What is required: Return an exact copy of the data, starting at its first line and ending at the line that contains "Select the 6個月 range tab", minus any pictures.

[Data excerpts]
★ ★ ★ ★

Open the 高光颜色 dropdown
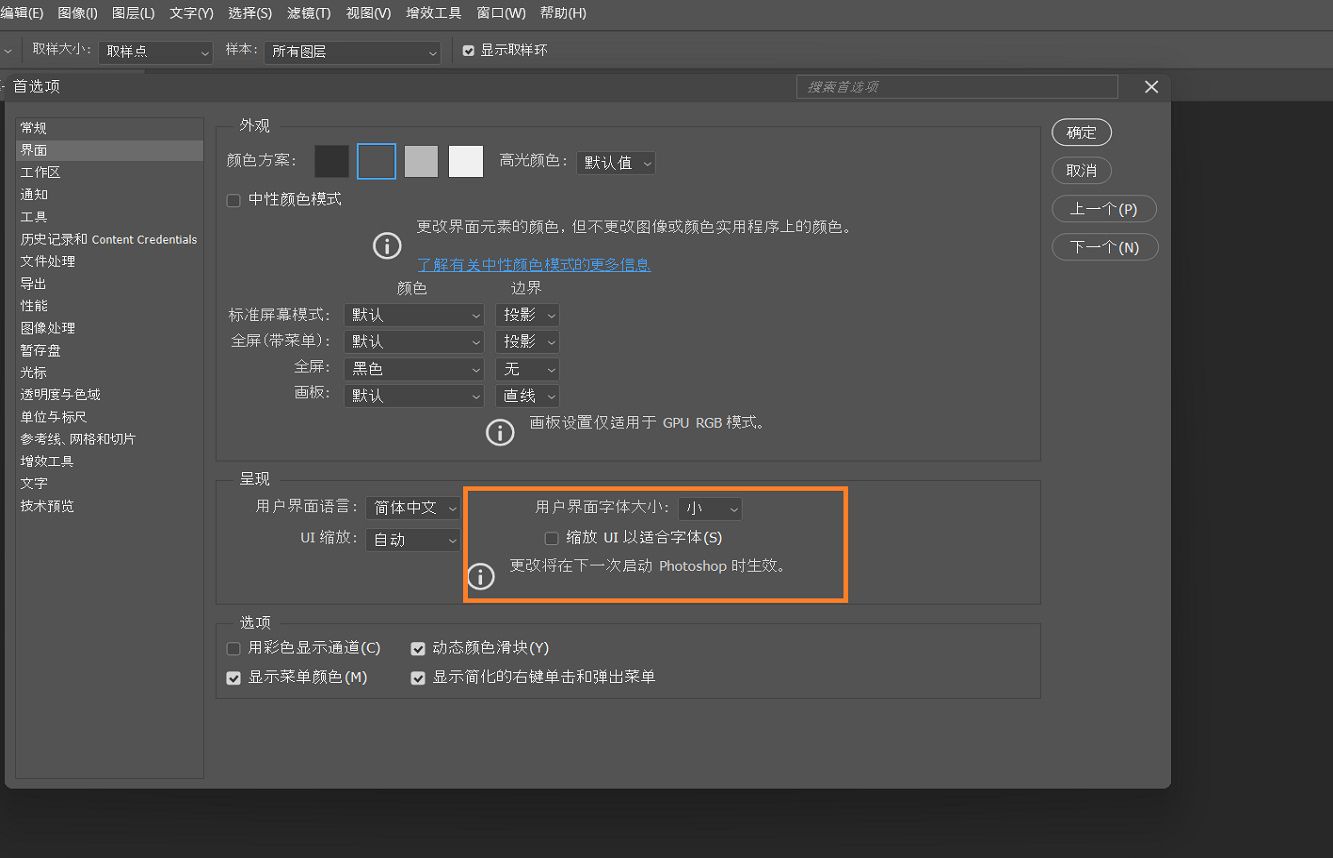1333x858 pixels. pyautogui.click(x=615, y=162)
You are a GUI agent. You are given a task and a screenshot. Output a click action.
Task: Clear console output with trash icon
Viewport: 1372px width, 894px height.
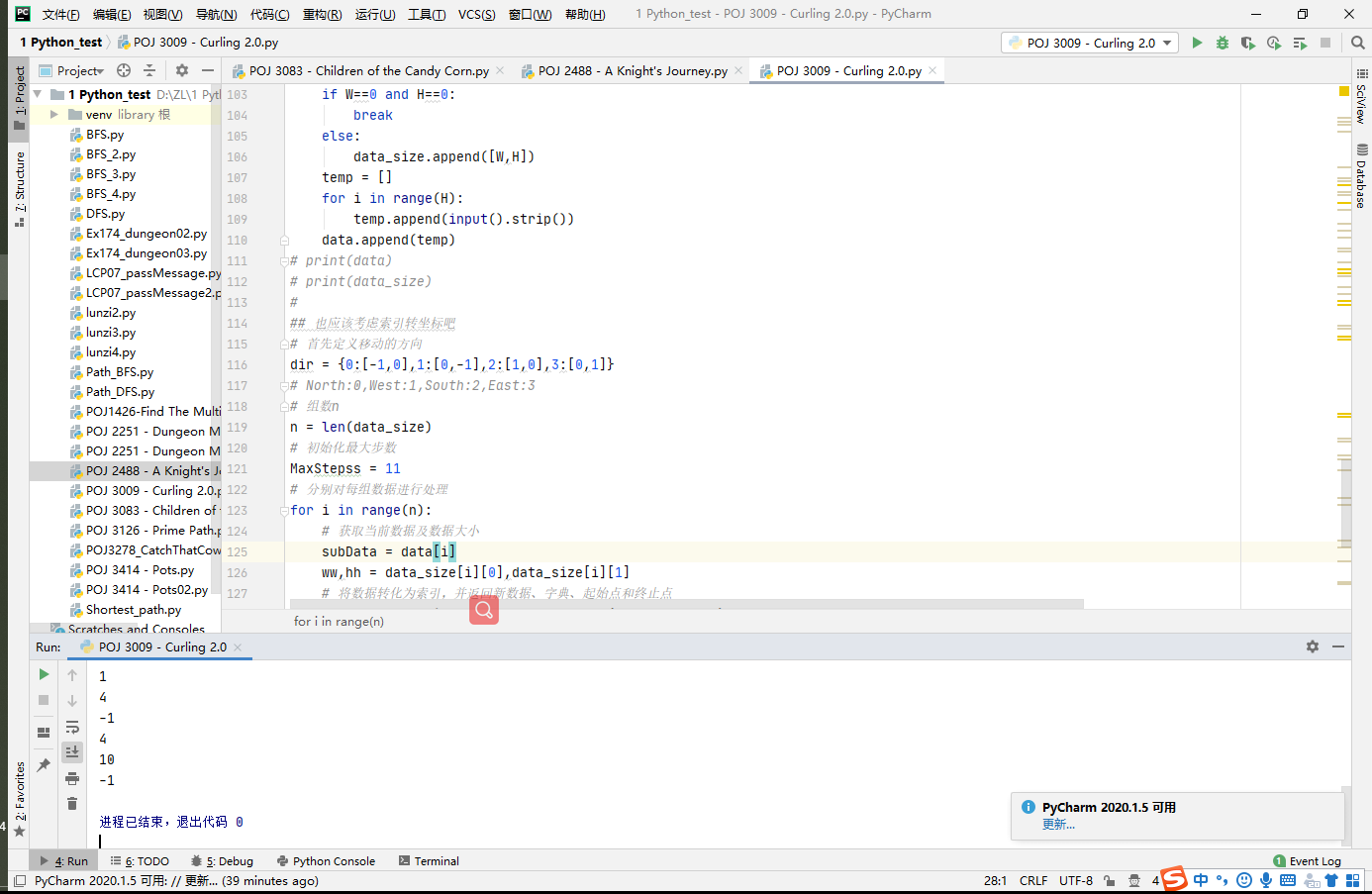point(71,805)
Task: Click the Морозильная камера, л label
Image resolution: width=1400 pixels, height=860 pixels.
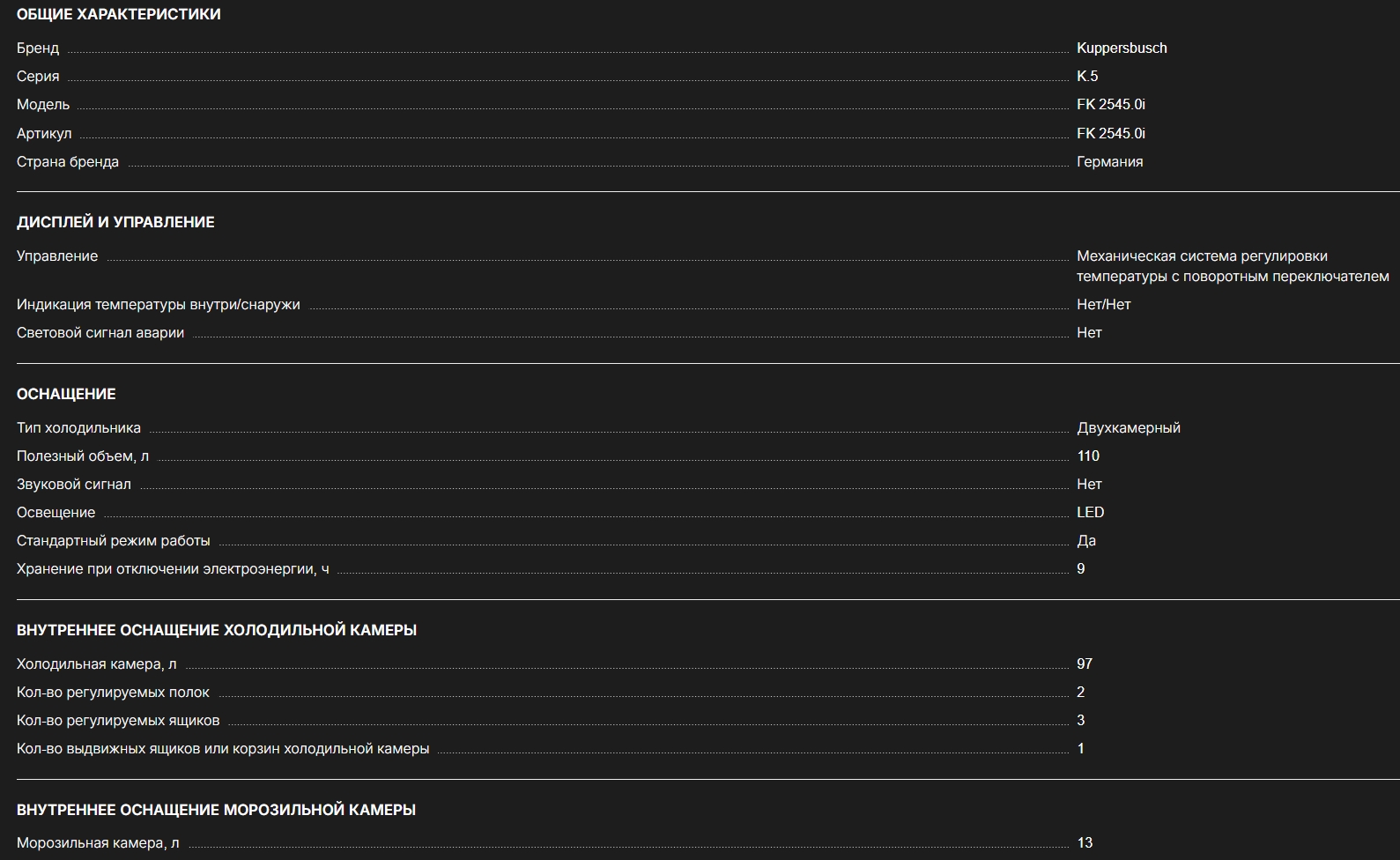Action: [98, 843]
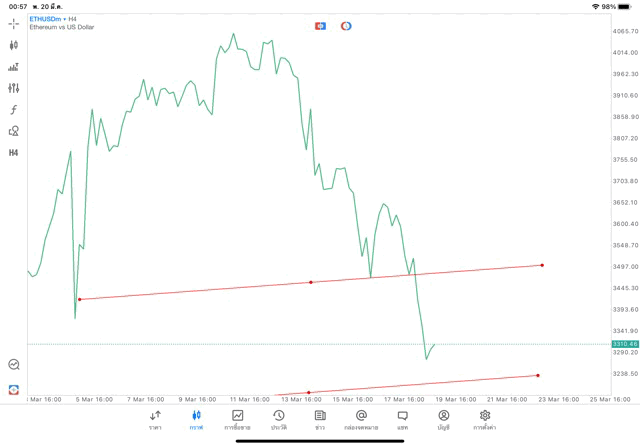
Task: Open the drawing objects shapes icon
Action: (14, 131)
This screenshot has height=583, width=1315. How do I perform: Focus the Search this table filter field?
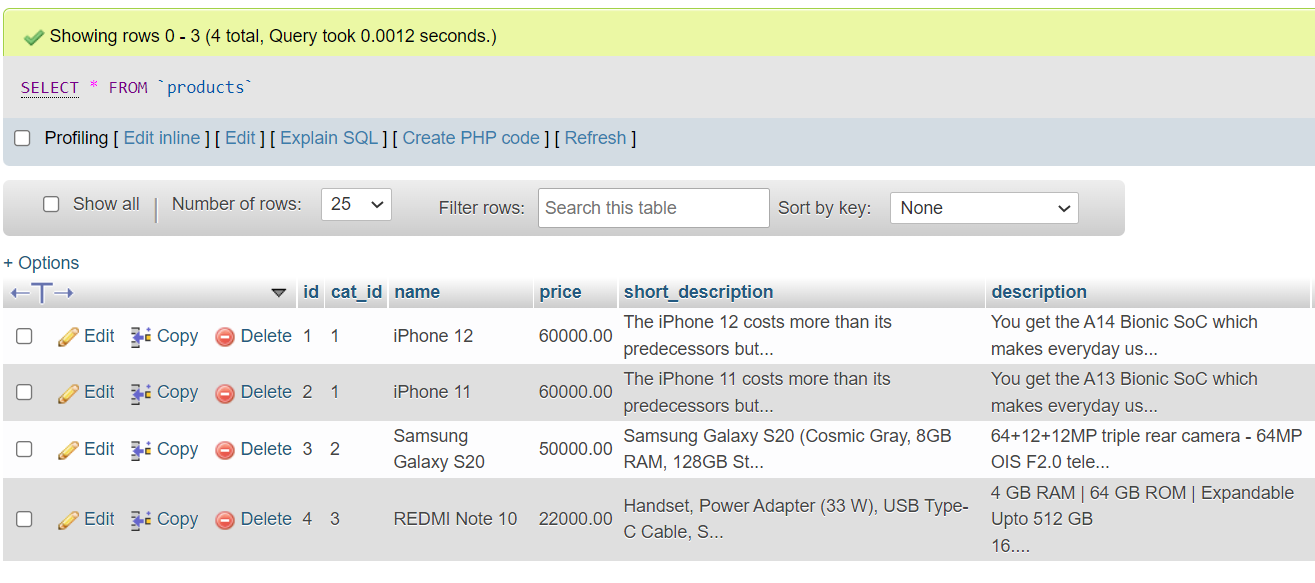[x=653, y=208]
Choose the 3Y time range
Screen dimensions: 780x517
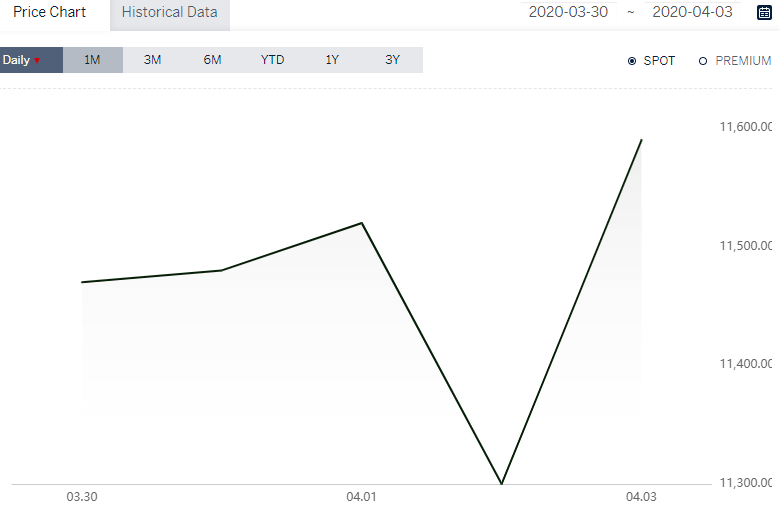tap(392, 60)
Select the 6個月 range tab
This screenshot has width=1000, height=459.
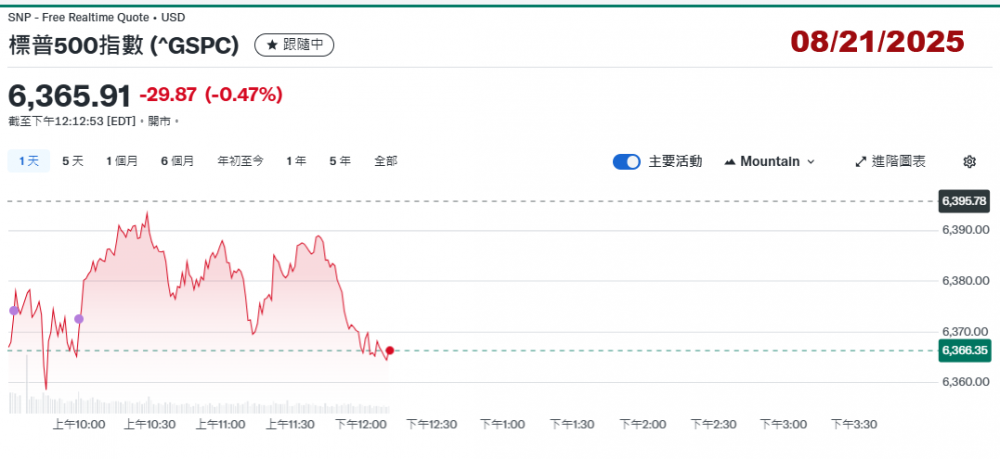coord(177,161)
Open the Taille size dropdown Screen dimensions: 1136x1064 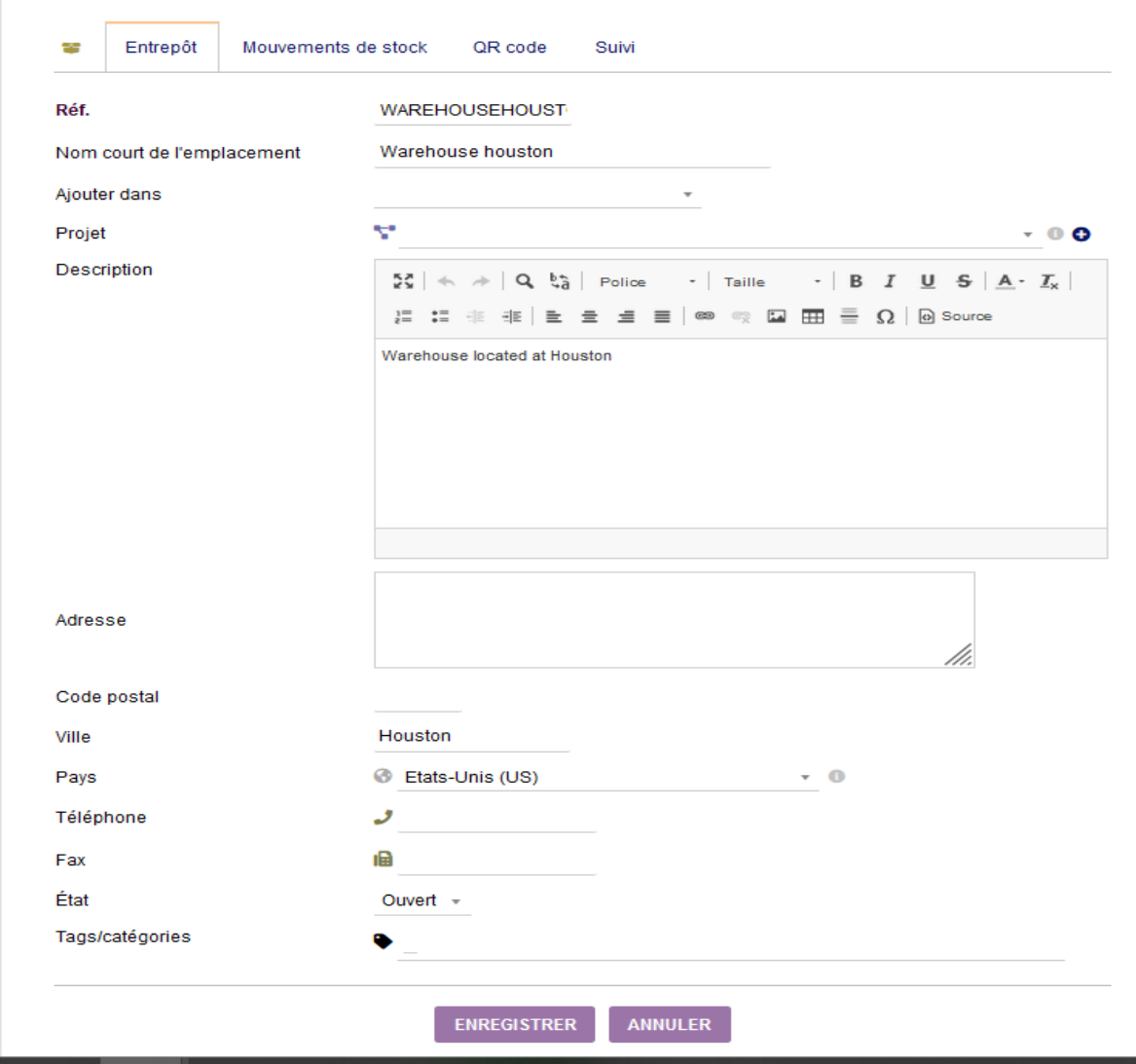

★ ★ ★ ★

Written response:
Open the 高光颜色 dropdown
1333x858 pixels. pyautogui.click(x=615, y=162)
You are a GUI agent. You are given a task and a screenshot. Output a click action.
Task: Clear console output with trash icon
Viewport: 1372px width, 894px height.
point(71,805)
Task: Click the Морозильная камера, л label
Image resolution: width=1400 pixels, height=860 pixels.
Action: [98, 843]
Task: Open the drawing objects shapes icon
Action: (14, 131)
This screenshot has height=583, width=1315. How do I perform: Focus the Search this table filter field?
[x=653, y=208]
Choose the 3Y time range
Screen dimensions: 780x517
tap(392, 60)
Select the 6個月 range tab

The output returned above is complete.